## Task directions
Switch "screenshot" to "screen capture" in the stretch of lines from the start through the line containing "(x=835, y=636)", leaving everything else unchanged and omitting the pictures.

----

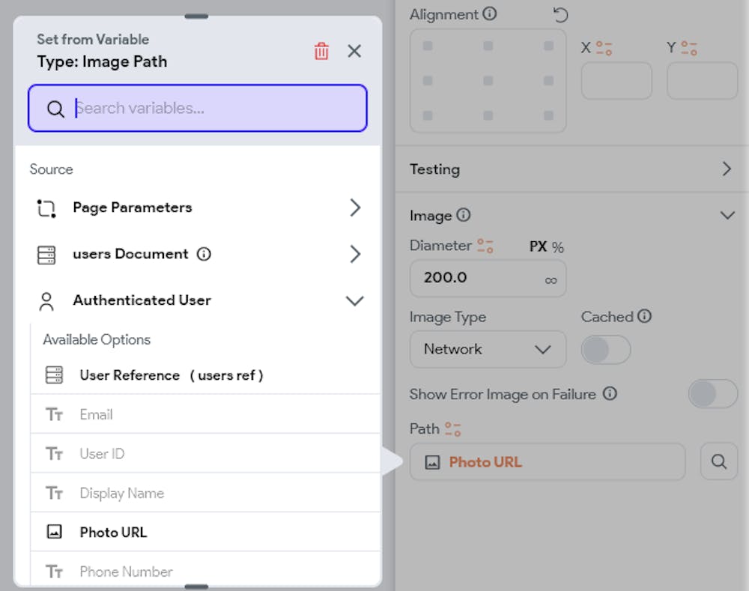Click the Photo URL path field

click(548, 461)
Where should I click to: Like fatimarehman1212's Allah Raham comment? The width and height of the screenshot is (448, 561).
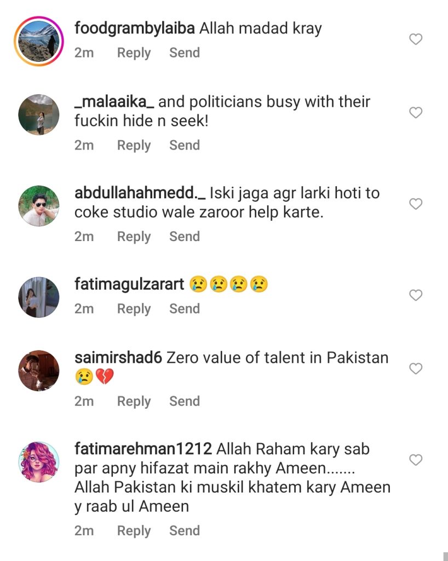tap(416, 460)
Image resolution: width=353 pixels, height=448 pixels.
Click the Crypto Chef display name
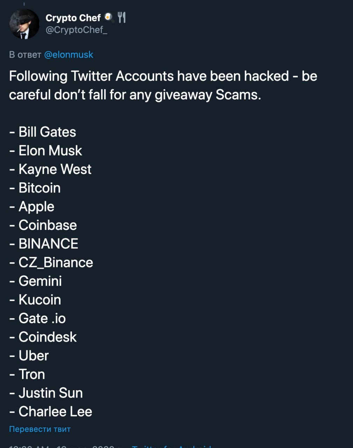coord(73,18)
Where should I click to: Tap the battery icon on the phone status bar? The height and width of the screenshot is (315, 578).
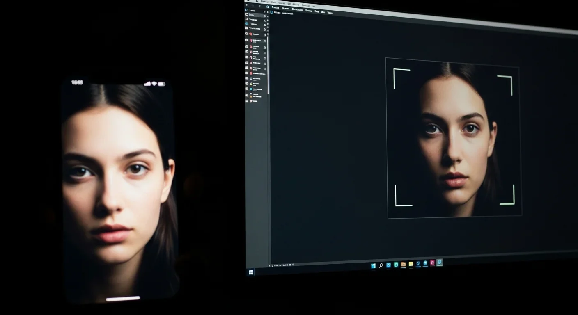click(x=161, y=84)
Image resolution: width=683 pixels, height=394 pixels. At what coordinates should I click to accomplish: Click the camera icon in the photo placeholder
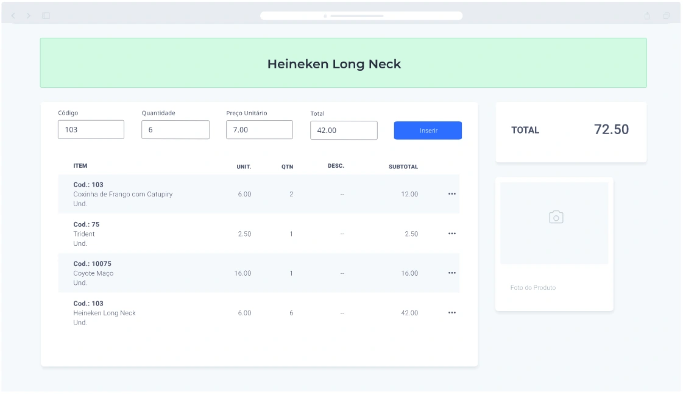pyautogui.click(x=556, y=217)
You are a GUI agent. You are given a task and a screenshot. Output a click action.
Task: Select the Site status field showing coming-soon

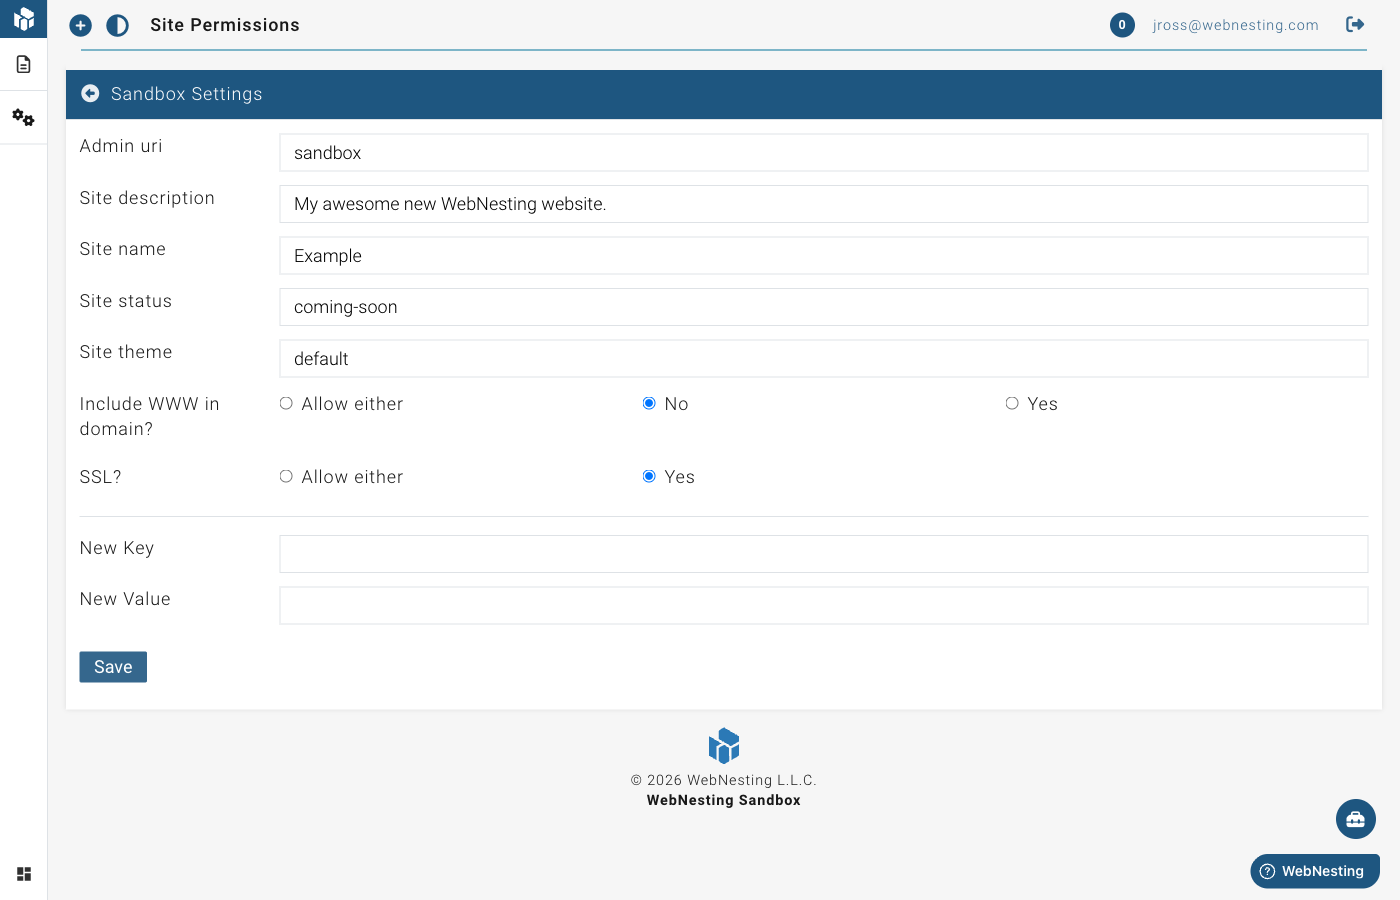point(823,306)
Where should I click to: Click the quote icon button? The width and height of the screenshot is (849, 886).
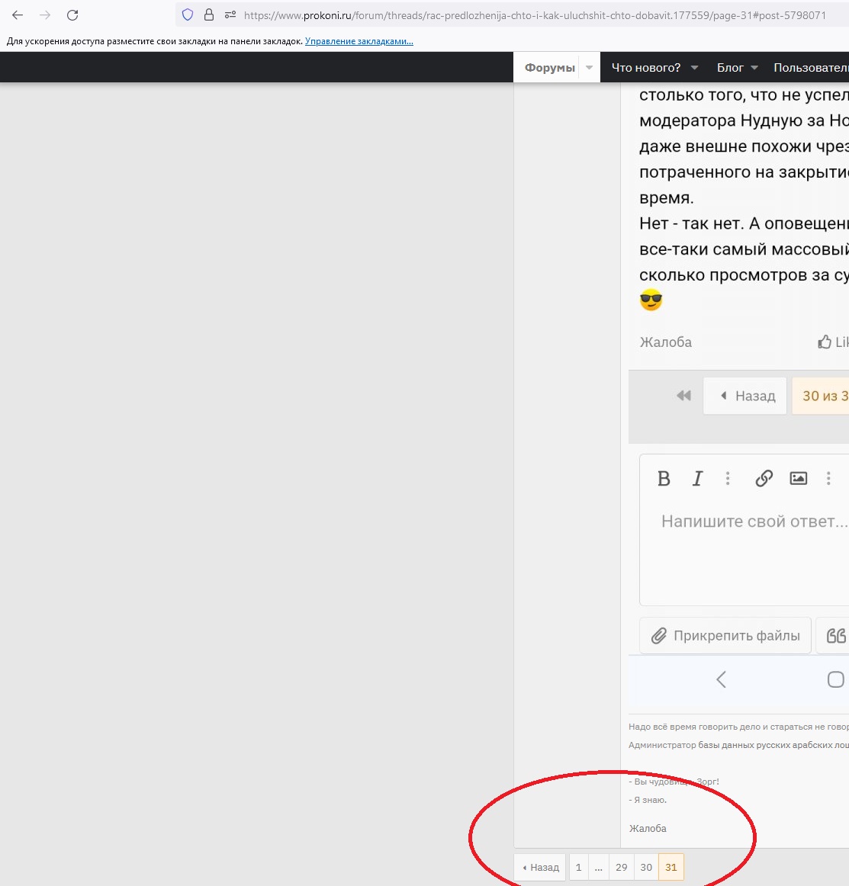(x=835, y=636)
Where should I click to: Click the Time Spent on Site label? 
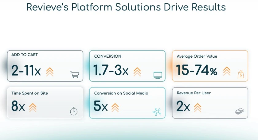point(29,93)
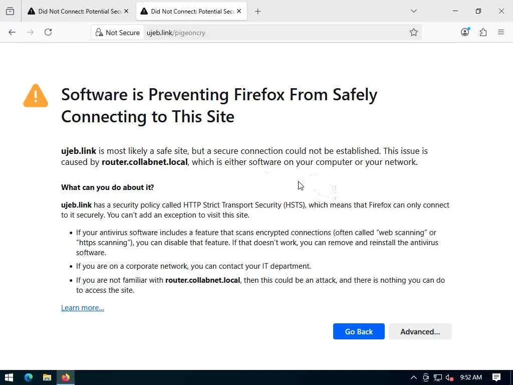513x385 pixels.
Task: Switch to the first Did Not Connect tab
Action: [x=75, y=11]
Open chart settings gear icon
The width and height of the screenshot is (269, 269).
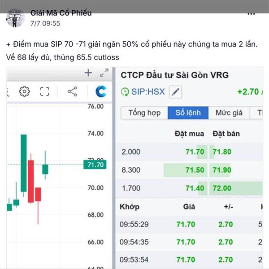(x=24, y=91)
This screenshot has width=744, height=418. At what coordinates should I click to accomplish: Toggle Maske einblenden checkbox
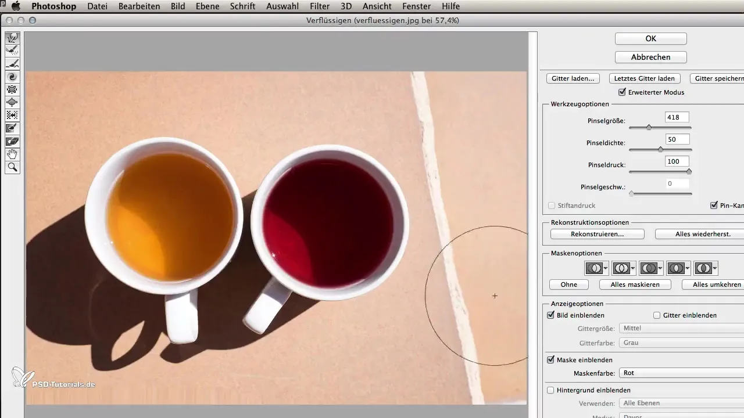551,360
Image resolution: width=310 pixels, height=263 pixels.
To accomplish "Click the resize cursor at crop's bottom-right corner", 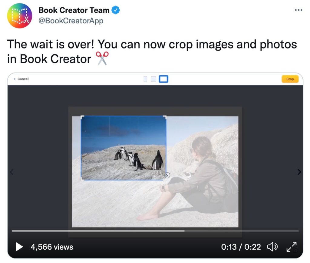I will coord(167,175).
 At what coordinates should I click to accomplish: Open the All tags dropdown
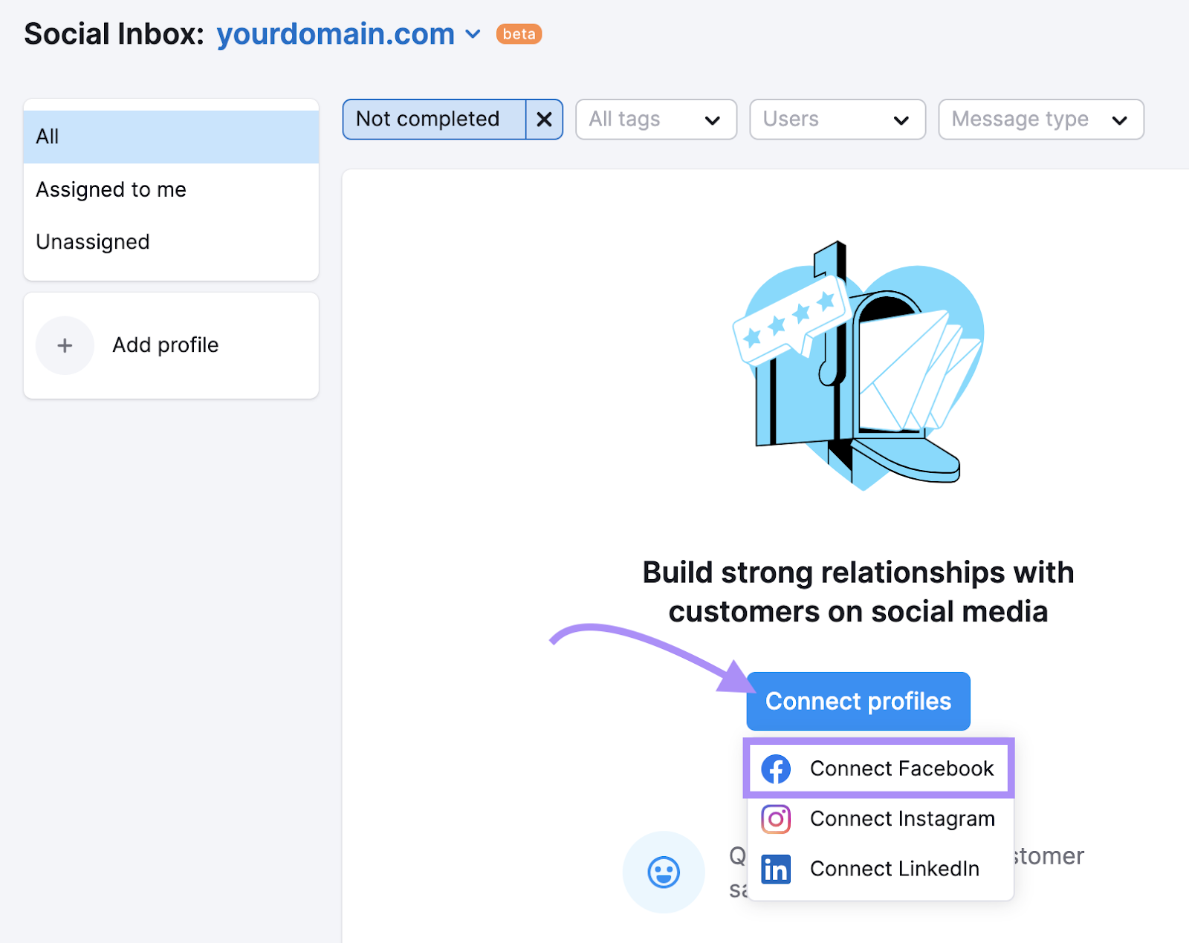pyautogui.click(x=655, y=120)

----

## Reply to the exercise
Click the Photo URL path field

click(548, 461)
Where should I click to: Like fatimarehman1212's Allah Raham comment? The width and height of the screen capture is (448, 561).
tap(416, 460)
Image resolution: width=353 pixels, height=448 pixels.
Click the Crypto Chef display name
coord(73,18)
Where should I click to: Tap the battery icon on the phone status bar? The height and width of the screen capture is (315, 578).
click(x=161, y=84)
Image resolution: width=683 pixels, height=394 pixels. At what coordinates should I click to accomplish: Click the camera icon in the photo placeholder
pyautogui.click(x=556, y=217)
You are a GUI agent. You are given a task and a screen capture. Output a click action.
Task: Select the Site status field showing coming-soon

point(823,306)
Where should I click to: Click the quote icon button? The width and height of the screen capture is (849, 886).
(x=835, y=636)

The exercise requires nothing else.